Senin, 09 Mei 2016

Menyambut Indonesia Merdeka 2016 : 7 Alasan Mengapa Evaluasi Kinerja Tahunan SKPD Tidak Efektif

1.         Evaluasi hanya berfokus pada daya serap anggaran yang telah dibuat tahun lalu , sama sekali tidak berbicara efektivitas kegiatan , citra lembaga di masyarakat dan kepuasan masyarakat.
2.       Indikator kepuasan masyarakat (IKM) hanya sebatas portofolio kelengkapan administrasi , bukan di analisa sebagai pijakan rencana  kegiatan berikutnya bahakan tidak memiliki IKM yang akurat.

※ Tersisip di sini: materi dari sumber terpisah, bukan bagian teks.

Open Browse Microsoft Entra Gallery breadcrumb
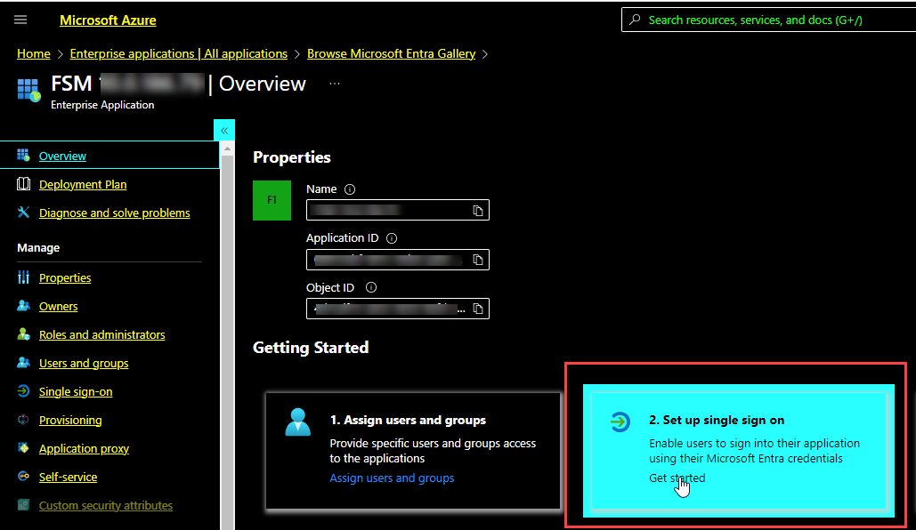Viewport: 916px width, 530px height. [x=391, y=53]
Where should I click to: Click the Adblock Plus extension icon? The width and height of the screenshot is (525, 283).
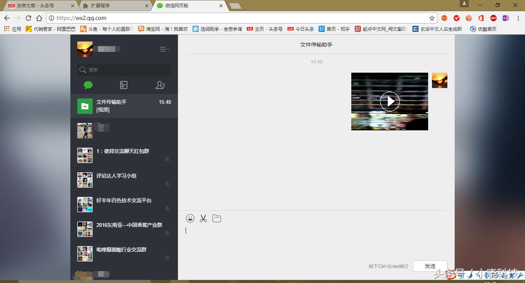coord(493,18)
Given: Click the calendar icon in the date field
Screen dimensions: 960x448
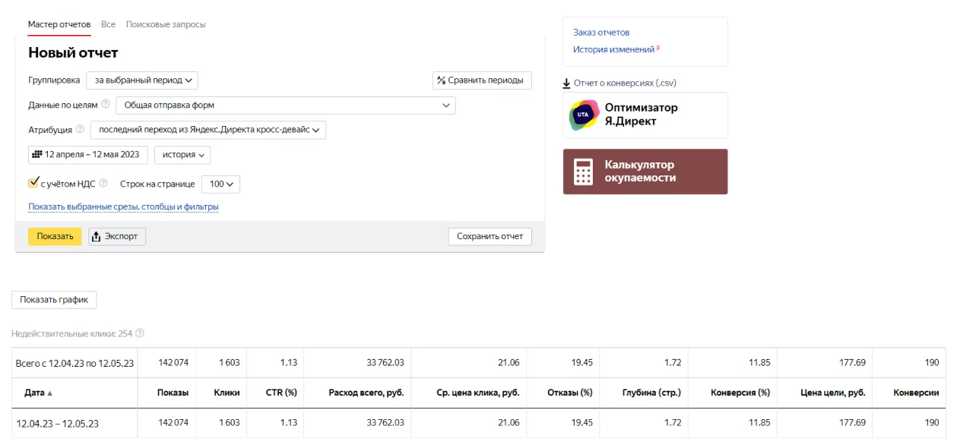Looking at the screenshot, I should [36, 155].
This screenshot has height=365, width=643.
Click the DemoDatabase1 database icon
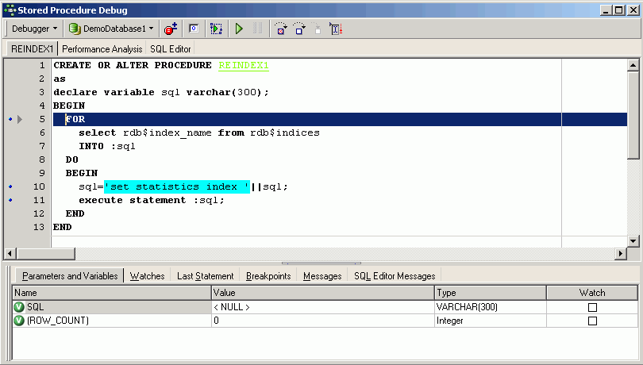[x=75, y=29]
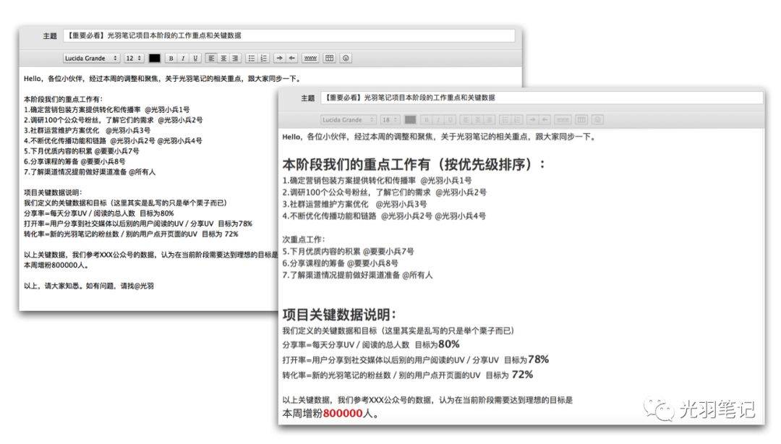Open Lucida Grande font dropdown in back window
This screenshot has width=781, height=444.
pos(91,58)
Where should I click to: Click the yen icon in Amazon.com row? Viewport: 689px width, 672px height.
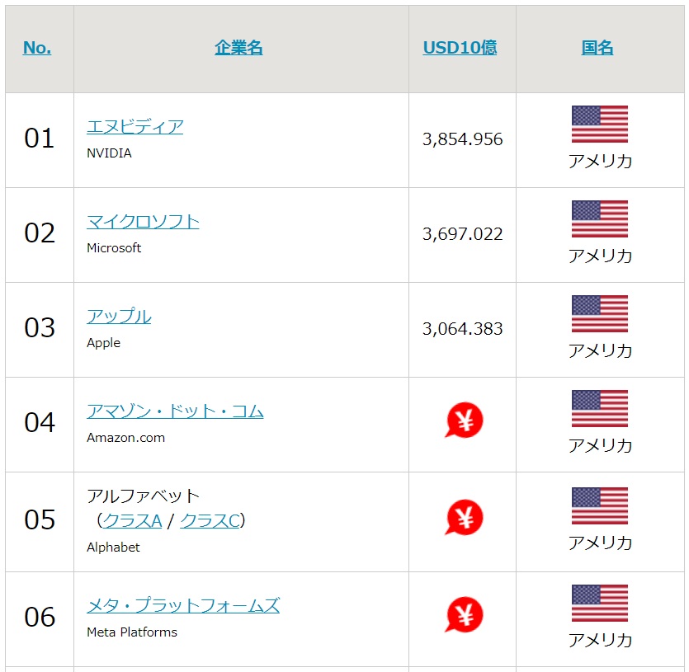(x=464, y=421)
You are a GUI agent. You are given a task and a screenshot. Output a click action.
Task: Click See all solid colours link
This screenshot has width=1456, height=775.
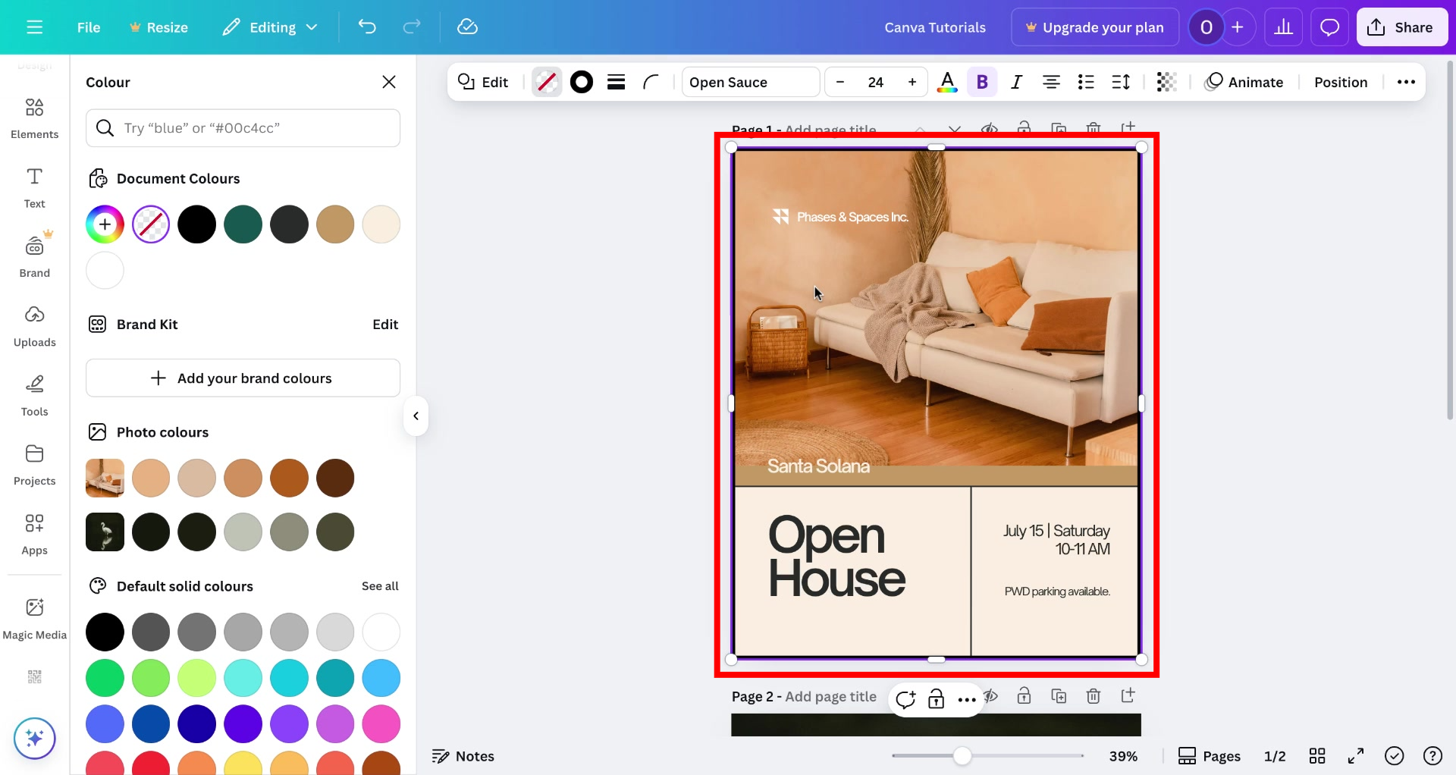[380, 585]
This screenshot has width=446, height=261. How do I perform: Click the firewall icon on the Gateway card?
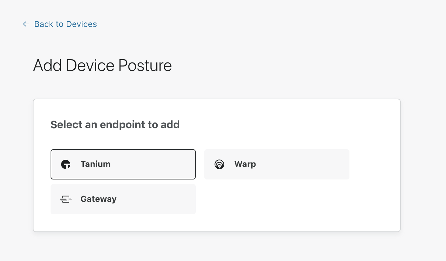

3.       Tidak terintegrasi secara sinkron dengan  beberapa elemen SKPD terkait , untuk menunjang  kinerja TUPOKSI secara optimal.
4.       Petugas “auditor kinerja “SKPD hanya bertindak sebagai akuntan yang hanya berfokus pada audit penggunaan anggaran,  tidak memiliki kecakapan dan kepiawaian untuk mengaudit kinerja layanan prima dan kepuasan masyarakat  sebuah SKPD.
5.        SKPD tidak memiliki sistem informasi yang efektif untuk mencermati perubahan tentang perkembangan kemajuan SKPD lain, trend yang sedang berkembang di masyarakat dan harapan ‘konsumen”.
6.        Kepemimpinan SKPD tidak berbasis pada etos kerja pelayanan prima , yang mengerti bagaimana menjalankan fungsi kepemimpinannya  secara efektif sesuai sifat , karakter  tujuan dan sasaran tupoksinya.
7.       Tidak memiliki indikator efektifitas  penggunaan anggaran kegiatan yang jelas , yakni tentang kegiatan apa saja yang dapat memberikan kontribusi peningkatan kapasitas sasaran yang dilayani   sesuai dengan TUPOKSI SKPD , secara tata kelola, akuntabilitas dan pencitraan publik dengan transparan.

Padahal pemerintah telah merumuskan kebijakan kebijakan untuk meningkatkan mutu pelayanannya kepada masyarakat melalui Kep MENPAN No 63/KEP/M. PAN /7/ 2003 memuat tentang pedoman bagi tata laksana pelayanan publik.